Following the financial crisis of 2008, reimbursement levels to dentists were reduced and treatments available to medical card holders were suspended or available in emergency cases only. This has not substantially changed in the 15 years since. The Minister and Department, however, will say that he has increased funding of the DTSS. He will say that some limited treatments have been reintroduced and that the numbers of contracted dentists have actually increased in recent months but when you examine the expenditure more closely, you will see that what the Minister and Department are portraying is nothing but a glossy veneer on an otherwise rotting tooth with barely 600 dentists now operating this scheme for 1.5 million adults nationally. This is the equivalent of one dentist per 2,500 patients. I checked the HSE website yesterday. What it confirmed to me is that 80,000 fewer medical card patients were treated in the first half of 2023 compared to the first half of 2017. This is 80,000 fewer patients. The truth is that there has been no meaningful engagement with the profession on this or any issues nor with the Irish Dental Association as its representative. Legislation to regulate dentistry, which protects patients and ensures the highest standards of education and training of dentists, has been promised for many years but when the opportunity arose recently to bring mandatory professional education for dental professionals in line with other healthcare practitioners and international best practice, the Minister would not and did not support the inclusion of this amendment in the Regulated Health Professions Bill 2022. What remains now is antiquated legislation dating back to 1985, while the legislation regulating medicine, nursing, pharmacy, and veterinary medicine has been overhauled and modernised. I would note here that, despite the harsh message we have delivered today, we thank this committee for its efforts in raising this both as an agenda item and directly with the Minister.
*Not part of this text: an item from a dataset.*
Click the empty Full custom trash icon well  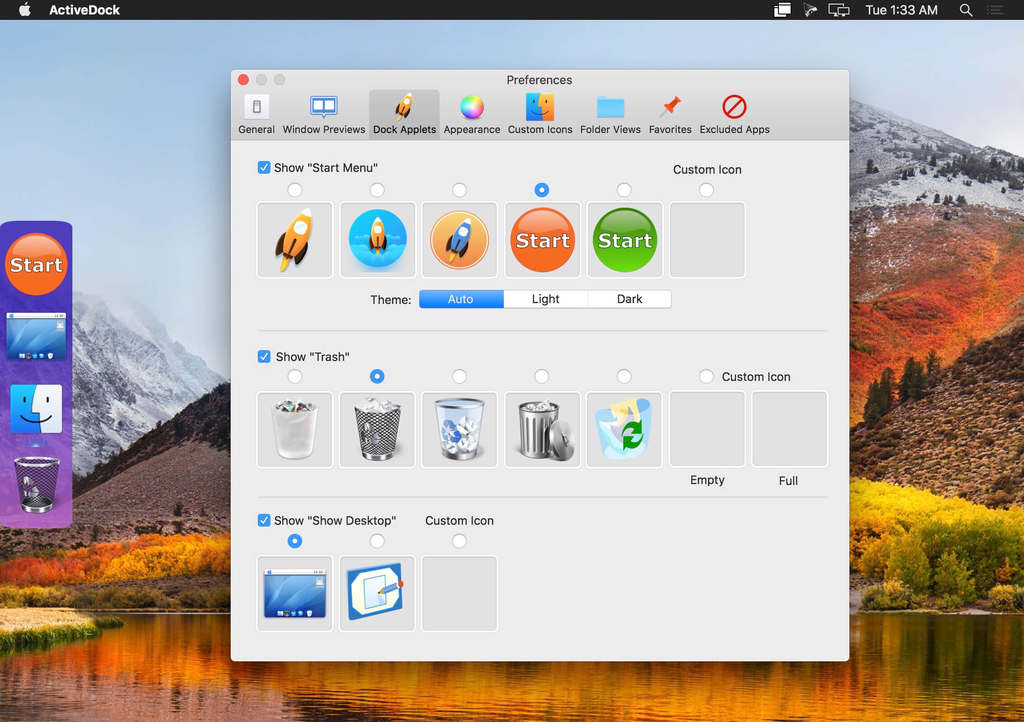pyautogui.click(x=789, y=429)
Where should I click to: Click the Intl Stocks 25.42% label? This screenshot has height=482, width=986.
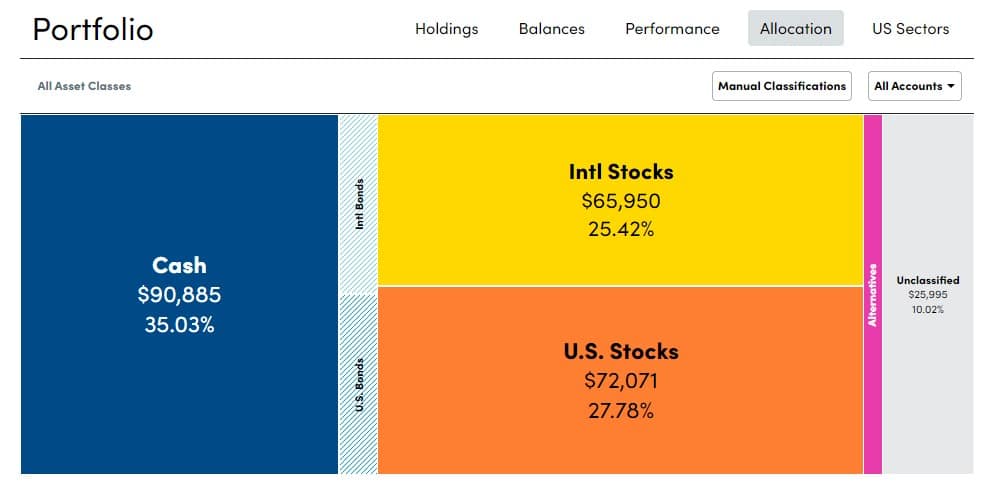[x=620, y=229]
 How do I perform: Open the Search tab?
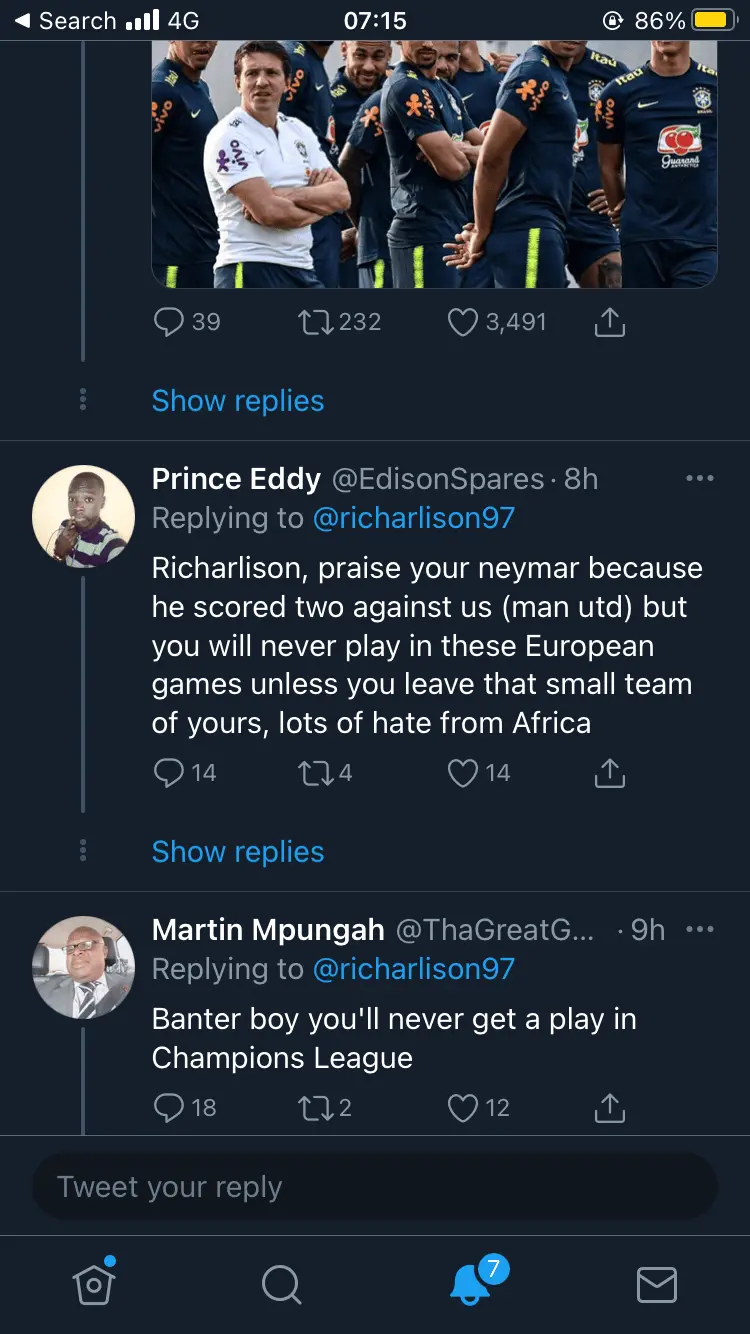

As a profession, dentists have felt sidelined and ignored by successive Governments for more than a decade - contracted to provide an extremely limited and wholly restrictive service to some of the most vulnerable and economically disadvantaged people in our communities. We are the representative body for dentists and the only advocates on behalf of the patients served by dentists. Our members can deliver change and want to see better access to dental care for all the community but change can only happen through political willingness and we have yet to see that from Government. The recent vote of no confidence in the Minister by dentists at our AGM in May shows how broken their trust is in a system and service that has no capacity and no conviction to reform. As an association representing more than 1,800 public service and private sector dentists, we would welcome this committee’s support in pushing the Government to prioritise dentistry as an urgent national healthcare matter. We need to reform how care is delivered but we also need more dentists and dental team members to meet the growing demand for dental care as well as the huge unmet need. We need to see commitments, we need to see pathways and we need to see progress. Above all, we need the committee's support as a coalition of the willing to be part of these discussions and in developing the best pathway forward for everyone. As we have cause to reflect on the past 100 years of dentistry in Ireland, we understand that we all have a choice to either learn from the past and change or allow history to continue to repeat itself. We hope that our policy makers do likewise.